Random Things that Happened this Week

Can’t help it, gotta link the whole screenshot, thanks Mike from Chicago! :) So exciting! I also like the fact that after I posted on The Guild website about the iTunes upload, we got a lot of five dollar donations from people who downloaded for free but wanted to contribute. The Guild fans are fantastic :)

It’s been a crazy week for me, I did some ADR for “Prairie Fever” (Where you go to a studio and re-record lines from a movie that aren’t useable from the original production sound. Basically watching your face speaking a word and re-recording the word to fit your lips, weird stuff!) I had a bunch of commercial auditions (Thank goodness for commercials) and I had tons of Guild stuff. After being featured on YouTube, the correspondence flooded in and it falls on me to deal with it. I don’t mind most of it, but it’s the weird racist and offensive comments that I have to remove from the videos that really make me chuckle. I chuckle only because it’s the only thing I can do. I have a laughing reflex that is really inconvenient. It’s like when I hear a horrible story where someone’s falling off a roof or getting hit by a car (not fatally of course), It’s my “go-to” for uncomfortable situations. Awkward.

Back to the YouTube comments though. Some of the things people post…why in the world would this stuff ever occur to someone?! What’s the motivation? And I hate to generalize, but when I click on their profiles…a lot of them are 20-somethings from Norway. SERIOUS! Is flaming people a Norwegian thing or is it some joke that people do when they create a profile to flame videos? Who knows. Suffice it to say, most the day of the feature I was refreshing and removing. We got a lot of hits though! :)

I’m kind of sad this week because my improv theatre, The Empty Stage is shutting down due to rent increases. It’s been my “funny” home for 8 years, it was the first place I ever though “gee, I like comedy!” Also the place where Vork and Zaboo (Jeff and Sandeep) and I met. There are so many talented people there, and the atmosphere is so unlike LA; Very supportive and non-competitive. I really found my joy there. Hopefully the theatre will open somewhere else later this year, but for the interum, after the theatre closes at the end of Feb, the improv group I’m in “Being Humans” is going to try to find another place to perform. I’ll let everyone know!

I think everyone should study improv. No matter what your career, what your goals, learning to trust yourself and free your subconscious in a “playground” atmosphere is the greatest gift you can give yourself.
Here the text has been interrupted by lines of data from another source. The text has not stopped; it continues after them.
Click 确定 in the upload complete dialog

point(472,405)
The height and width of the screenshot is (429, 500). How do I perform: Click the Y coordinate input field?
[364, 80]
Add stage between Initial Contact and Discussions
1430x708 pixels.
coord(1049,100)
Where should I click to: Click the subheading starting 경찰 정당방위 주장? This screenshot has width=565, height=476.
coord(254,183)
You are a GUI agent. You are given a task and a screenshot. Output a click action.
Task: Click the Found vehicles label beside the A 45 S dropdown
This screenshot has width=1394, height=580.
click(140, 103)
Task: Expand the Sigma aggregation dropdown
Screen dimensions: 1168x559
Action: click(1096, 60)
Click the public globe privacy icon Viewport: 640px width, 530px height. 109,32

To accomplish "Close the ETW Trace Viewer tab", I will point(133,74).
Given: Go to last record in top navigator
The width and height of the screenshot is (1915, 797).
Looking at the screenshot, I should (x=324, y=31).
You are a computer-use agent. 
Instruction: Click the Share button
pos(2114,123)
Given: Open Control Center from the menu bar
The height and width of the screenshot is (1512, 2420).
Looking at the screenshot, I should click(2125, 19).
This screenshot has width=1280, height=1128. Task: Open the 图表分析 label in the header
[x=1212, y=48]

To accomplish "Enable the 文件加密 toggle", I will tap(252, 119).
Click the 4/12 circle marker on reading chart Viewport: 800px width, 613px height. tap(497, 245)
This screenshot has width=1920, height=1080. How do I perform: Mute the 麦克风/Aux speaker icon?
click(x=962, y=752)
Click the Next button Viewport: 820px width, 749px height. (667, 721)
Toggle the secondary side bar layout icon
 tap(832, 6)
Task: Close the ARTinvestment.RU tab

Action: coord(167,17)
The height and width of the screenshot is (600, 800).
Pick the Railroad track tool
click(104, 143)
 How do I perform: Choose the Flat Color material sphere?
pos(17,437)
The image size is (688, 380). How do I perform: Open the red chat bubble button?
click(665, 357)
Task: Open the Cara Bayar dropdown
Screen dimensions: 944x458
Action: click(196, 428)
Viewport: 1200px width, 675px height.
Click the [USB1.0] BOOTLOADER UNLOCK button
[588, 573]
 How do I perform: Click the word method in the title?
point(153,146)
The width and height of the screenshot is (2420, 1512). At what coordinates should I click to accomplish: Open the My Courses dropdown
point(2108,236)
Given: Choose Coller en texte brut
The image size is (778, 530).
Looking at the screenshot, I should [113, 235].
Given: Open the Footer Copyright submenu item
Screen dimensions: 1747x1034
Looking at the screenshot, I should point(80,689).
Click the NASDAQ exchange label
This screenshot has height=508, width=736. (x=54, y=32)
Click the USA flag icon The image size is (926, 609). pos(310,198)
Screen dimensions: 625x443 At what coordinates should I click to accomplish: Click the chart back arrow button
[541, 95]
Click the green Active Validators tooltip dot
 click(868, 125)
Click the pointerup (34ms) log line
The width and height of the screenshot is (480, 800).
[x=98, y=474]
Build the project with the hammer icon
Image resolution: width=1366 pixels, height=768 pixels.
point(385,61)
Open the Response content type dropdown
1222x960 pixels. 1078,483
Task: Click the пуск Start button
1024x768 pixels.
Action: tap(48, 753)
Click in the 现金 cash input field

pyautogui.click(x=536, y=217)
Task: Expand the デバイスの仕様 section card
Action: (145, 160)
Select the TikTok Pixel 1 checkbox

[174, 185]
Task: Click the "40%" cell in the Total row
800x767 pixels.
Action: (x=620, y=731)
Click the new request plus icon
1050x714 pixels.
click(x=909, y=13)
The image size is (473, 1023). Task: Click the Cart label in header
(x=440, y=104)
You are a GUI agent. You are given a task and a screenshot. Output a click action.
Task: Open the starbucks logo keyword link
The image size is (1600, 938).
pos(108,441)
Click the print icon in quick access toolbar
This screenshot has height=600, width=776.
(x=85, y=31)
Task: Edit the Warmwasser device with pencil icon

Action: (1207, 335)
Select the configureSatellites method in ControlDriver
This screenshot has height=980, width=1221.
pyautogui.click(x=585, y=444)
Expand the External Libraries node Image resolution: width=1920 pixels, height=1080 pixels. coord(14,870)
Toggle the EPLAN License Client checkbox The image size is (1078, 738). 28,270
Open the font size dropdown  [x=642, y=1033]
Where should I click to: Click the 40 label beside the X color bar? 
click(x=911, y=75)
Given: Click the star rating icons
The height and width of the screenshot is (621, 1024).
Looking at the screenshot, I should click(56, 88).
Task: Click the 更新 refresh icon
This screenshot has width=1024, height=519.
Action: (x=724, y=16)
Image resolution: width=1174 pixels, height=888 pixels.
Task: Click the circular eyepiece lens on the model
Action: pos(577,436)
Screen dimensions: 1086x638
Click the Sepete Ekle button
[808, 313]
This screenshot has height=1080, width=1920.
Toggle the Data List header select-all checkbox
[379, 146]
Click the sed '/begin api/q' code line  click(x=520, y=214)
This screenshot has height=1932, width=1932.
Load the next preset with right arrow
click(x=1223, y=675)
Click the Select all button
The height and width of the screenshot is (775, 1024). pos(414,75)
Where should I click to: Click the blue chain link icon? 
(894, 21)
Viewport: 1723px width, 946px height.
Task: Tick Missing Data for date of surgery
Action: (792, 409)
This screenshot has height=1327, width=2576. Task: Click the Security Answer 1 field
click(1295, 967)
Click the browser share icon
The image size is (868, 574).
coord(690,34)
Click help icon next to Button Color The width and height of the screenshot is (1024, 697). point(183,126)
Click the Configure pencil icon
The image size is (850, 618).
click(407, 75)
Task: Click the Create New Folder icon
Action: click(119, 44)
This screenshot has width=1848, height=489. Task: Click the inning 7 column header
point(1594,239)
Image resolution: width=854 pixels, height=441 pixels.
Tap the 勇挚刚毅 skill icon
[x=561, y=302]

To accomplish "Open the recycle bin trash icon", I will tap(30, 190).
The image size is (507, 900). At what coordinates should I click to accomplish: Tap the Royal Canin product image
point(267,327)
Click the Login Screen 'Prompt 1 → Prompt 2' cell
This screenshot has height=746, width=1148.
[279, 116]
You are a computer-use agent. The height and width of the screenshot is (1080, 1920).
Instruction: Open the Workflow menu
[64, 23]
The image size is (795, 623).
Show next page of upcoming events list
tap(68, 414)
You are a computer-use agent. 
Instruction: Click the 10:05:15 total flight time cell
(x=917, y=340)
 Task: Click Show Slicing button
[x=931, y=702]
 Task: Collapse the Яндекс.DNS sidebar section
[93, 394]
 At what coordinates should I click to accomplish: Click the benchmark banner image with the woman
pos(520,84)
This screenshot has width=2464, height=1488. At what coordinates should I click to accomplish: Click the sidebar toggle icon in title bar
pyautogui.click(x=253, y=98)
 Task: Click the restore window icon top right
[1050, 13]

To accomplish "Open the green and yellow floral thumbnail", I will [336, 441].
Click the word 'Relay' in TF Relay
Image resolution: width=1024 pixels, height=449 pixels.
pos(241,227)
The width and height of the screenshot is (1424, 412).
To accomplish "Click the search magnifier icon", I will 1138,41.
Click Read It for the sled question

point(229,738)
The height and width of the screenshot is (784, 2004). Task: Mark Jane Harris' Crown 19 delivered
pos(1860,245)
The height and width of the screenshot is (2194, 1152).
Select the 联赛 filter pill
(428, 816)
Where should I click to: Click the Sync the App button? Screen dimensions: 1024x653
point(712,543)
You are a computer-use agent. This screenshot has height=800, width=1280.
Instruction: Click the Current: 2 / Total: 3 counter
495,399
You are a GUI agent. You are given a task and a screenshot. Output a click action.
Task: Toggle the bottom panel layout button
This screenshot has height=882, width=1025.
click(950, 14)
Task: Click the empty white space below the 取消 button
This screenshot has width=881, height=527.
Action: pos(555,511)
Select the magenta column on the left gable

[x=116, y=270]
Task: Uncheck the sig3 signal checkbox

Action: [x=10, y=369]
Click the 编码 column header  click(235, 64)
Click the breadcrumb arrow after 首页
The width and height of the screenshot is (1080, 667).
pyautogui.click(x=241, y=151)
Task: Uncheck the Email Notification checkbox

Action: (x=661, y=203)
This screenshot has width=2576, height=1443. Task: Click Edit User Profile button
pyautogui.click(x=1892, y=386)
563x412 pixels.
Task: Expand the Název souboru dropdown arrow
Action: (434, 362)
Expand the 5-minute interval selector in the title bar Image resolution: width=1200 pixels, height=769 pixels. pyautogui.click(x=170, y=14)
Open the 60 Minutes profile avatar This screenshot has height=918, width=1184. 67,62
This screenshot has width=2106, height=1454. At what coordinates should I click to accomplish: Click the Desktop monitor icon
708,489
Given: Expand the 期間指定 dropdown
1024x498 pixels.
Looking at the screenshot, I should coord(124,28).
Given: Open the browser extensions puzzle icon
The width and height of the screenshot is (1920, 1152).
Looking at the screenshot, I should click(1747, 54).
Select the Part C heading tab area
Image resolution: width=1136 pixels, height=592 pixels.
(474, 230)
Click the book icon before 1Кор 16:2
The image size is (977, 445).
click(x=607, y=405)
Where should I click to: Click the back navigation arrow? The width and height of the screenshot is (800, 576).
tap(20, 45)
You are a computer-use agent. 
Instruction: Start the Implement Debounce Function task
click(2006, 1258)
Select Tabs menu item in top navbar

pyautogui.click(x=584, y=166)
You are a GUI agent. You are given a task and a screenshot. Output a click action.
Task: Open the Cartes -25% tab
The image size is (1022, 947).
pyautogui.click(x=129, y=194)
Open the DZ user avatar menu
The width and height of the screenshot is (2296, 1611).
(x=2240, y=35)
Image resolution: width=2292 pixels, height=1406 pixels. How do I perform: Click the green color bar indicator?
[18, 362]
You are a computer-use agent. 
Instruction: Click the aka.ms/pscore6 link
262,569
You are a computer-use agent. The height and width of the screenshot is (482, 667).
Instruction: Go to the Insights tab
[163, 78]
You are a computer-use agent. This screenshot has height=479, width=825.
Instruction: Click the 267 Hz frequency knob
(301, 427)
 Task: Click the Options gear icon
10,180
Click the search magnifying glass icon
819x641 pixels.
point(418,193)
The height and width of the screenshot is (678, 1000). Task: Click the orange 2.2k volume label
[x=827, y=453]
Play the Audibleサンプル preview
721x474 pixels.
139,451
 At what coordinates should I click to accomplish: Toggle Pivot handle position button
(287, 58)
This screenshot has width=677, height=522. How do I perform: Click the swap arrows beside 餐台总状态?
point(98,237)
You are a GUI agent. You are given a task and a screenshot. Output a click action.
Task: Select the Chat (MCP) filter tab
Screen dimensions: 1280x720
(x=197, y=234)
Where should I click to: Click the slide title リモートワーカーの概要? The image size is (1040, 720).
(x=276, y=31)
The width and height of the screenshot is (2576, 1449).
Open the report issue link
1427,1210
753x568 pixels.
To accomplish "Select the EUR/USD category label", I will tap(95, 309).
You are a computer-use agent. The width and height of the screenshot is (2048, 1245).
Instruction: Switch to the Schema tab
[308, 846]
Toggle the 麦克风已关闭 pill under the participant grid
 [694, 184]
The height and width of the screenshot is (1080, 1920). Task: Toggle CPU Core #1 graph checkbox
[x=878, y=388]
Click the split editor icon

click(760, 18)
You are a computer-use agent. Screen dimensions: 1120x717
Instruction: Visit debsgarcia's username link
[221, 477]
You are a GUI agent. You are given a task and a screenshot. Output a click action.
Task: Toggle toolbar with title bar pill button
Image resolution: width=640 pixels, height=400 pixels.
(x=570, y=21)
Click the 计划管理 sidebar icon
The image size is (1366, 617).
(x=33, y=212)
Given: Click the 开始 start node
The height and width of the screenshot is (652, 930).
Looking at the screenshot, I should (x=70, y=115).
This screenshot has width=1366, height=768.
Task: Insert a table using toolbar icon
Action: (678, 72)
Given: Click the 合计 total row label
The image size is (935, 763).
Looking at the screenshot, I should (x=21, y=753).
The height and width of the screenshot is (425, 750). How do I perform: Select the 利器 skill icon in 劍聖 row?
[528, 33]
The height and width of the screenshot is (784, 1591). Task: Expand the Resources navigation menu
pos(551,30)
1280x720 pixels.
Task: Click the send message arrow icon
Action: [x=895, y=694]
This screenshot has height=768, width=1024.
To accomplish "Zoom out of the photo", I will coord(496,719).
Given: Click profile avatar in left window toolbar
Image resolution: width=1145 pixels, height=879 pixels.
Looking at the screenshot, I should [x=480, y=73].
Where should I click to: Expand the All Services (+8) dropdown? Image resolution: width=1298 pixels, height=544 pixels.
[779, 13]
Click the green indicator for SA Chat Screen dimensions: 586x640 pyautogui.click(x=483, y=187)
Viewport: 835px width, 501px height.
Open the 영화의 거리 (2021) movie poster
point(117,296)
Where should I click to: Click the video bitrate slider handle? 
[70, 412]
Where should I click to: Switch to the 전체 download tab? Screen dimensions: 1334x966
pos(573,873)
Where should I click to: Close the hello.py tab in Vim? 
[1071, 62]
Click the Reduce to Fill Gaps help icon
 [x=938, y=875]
A lot of you have expressed interest in hearing from me about acting as a profession, as an art form, as a lifestyle in Hollywood, etc. I can honestly say that I found my love of acting through improv. Before that, I was locked into what I was “supposed to do” with a line, completely in my head about what I was planning. Studying improv gave me the freedom to explore the “WHY” of the lines, and gave my subconscious a say in what I was doing; it lets me become spontaneous and helps me “own” the material.

There is nothing more wonderful than relaxing enough that you surprise yourself in improv. Something comes out of your mouth that takes YOU by surprise, and everyone around you laughs. Like last night, we created a whole scenario around something I said about “mouth-babies.” You had to be there, but it was really funny, and just a total random thing that came out of my mouth. And my fellow improvisers took it and ran with it, made it into something hysterical. It’s an incredible feeling, when you’re working right, focusing off yourself, and onto your partner. Improv teaches you on many levels to trust yourself and others. Tell me a career that wouldn’t come in handy!

And you don’t have to be funny to do it (or think you’re funny). It’s what we did as children, there’s no reason we can’t keep doing it now. :) I urge you, if you ever had the impulse to act, to go check it out one of your local improv theaters. Or check out my favorite group anywhere, Improv Everywhere where they do spontaneous improv “stunts” like freeze in place for 5 minutes in the middle of Grand Central Station. Makes me wish I lived in NYC!